*** Block opens ***

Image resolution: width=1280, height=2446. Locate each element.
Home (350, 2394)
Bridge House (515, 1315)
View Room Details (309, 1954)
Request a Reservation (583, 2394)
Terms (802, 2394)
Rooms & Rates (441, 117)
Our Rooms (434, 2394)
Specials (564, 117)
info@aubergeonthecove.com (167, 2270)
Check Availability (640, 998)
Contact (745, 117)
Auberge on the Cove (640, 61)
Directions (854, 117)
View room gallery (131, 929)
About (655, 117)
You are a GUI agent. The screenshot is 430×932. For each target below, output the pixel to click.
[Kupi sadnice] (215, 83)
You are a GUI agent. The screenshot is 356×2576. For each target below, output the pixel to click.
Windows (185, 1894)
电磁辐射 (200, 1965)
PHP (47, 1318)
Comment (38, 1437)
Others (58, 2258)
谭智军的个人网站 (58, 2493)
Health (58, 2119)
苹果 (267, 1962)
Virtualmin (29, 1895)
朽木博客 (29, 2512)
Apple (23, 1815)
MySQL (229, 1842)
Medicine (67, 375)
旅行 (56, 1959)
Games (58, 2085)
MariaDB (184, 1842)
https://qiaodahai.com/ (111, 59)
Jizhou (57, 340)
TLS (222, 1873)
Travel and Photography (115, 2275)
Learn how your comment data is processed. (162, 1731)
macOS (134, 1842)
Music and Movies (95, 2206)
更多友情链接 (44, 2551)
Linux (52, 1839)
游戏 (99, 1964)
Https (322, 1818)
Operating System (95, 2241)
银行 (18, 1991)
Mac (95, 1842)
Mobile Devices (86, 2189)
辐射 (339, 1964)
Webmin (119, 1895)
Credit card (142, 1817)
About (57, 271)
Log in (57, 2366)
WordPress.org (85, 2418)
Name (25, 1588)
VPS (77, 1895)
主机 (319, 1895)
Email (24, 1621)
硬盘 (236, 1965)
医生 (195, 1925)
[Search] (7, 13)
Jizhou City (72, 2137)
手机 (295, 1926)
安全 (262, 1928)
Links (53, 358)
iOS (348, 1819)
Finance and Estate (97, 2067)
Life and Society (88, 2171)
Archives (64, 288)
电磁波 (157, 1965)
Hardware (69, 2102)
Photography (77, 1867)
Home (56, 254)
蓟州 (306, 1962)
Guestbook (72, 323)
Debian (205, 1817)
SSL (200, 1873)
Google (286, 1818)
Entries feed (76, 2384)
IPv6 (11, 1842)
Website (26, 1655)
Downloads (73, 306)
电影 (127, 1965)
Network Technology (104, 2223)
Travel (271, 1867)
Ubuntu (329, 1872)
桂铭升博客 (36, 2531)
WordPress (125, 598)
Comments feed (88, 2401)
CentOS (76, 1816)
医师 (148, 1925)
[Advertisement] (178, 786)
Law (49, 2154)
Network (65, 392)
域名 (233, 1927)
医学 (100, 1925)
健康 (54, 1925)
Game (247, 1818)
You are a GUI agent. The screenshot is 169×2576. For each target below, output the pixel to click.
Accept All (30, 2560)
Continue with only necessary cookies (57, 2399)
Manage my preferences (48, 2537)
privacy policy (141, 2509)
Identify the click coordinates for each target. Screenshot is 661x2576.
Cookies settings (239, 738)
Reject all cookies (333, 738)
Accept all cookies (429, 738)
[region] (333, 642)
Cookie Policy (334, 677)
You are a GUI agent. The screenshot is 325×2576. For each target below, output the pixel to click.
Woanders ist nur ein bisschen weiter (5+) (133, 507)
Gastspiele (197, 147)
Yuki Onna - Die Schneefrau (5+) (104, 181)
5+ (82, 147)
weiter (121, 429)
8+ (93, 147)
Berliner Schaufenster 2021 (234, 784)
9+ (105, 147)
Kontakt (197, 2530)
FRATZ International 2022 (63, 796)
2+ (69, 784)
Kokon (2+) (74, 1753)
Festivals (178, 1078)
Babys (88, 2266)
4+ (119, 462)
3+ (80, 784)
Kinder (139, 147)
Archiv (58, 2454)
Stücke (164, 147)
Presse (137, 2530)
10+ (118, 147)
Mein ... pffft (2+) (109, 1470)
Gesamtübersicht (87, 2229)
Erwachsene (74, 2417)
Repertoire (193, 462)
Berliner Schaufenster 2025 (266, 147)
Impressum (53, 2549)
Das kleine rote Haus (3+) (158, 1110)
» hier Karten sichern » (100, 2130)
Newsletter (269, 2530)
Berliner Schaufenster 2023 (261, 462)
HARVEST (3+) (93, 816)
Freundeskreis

*** Block closes ***

Exercise instructions: Nothing should appear in the answer except the lines above from the line with "苹果 (267, 1962)" through the line with "privacy policy (141, 2509)", both included, written out exactly.

Completed task:
苹果 (267, 1962)
Virtualmin (29, 1895)
朽木博客 (29, 2512)
Apple (23, 1815)
MySQL (229, 1842)
Medicine (67, 375)
旅行 (56, 1959)
Games (58, 2085)
MariaDB (184, 1842)
https://qiaodahai.com/ (111, 59)
Jizhou (57, 340)
TLS (222, 1873)
Travel and Photography (115, 2275)
Learn how your comment data is processed. (162, 1731)
macOS (134, 1842)
Music and Movies (95, 2206)
更多友情链接 (44, 2551)
Linux (52, 1839)
游戏 (99, 1964)
Https (322, 1818)
Operating System (95, 2241)
银行 (18, 1991)
Mac (95, 1842)
Mobile Devices (86, 2189)
辐射 (339, 1964)
Webmin (119, 1895)
Credit card (142, 1817)
About (57, 271)
Log in (57, 2366)
WordPress.org (85, 2418)
Name (25, 1588)
VPS (77, 1895)
主机 (319, 1895)
Email (24, 1621)
硬盘 (236, 1965)
医生 (195, 1925)
[Search] (7, 13)
Jizhou City (72, 2137)
手机 (295, 1926)
安全 (262, 1928)
Links (53, 358)
iOS (348, 1819)
Finance and Estate (97, 2067)
Life and Society (88, 2171)
Archives (64, 288)
电磁波 (157, 1965)
Hardware (69, 2102)
Photography (77, 1867)
Home (56, 254)
蓟州 (306, 1962)
Guestbook (72, 323)
Debian (205, 1817)
SSL (200, 1873)
Google (286, 1818)
Entries feed (76, 2384)
IPv6 (11, 1842)
Website (26, 1655)
Downloads (73, 306)
电影 (127, 1965)
Network Technology (104, 2223)
Travel (271, 1867)
Ubuntu (329, 1872)
桂铭升博客 (36, 2531)
WordPress (125, 598)
Comments feed (88, 2401)
CentOS (76, 1816)
医师 (148, 1925)
[Advertisement] (178, 786)
Law (49, 2154)
Network (65, 392)
域名 (233, 1927)
医学 (100, 1925)
健康 (54, 1925)
Game (247, 1818)
You are a GUI agent. The screenshot is 169×2576. For each target below, output the pixel to click.
Accept All (30, 2560)
Continue with only necessary cookies (57, 2399)
Manage my preferences (48, 2537)
privacy policy (141, 2509)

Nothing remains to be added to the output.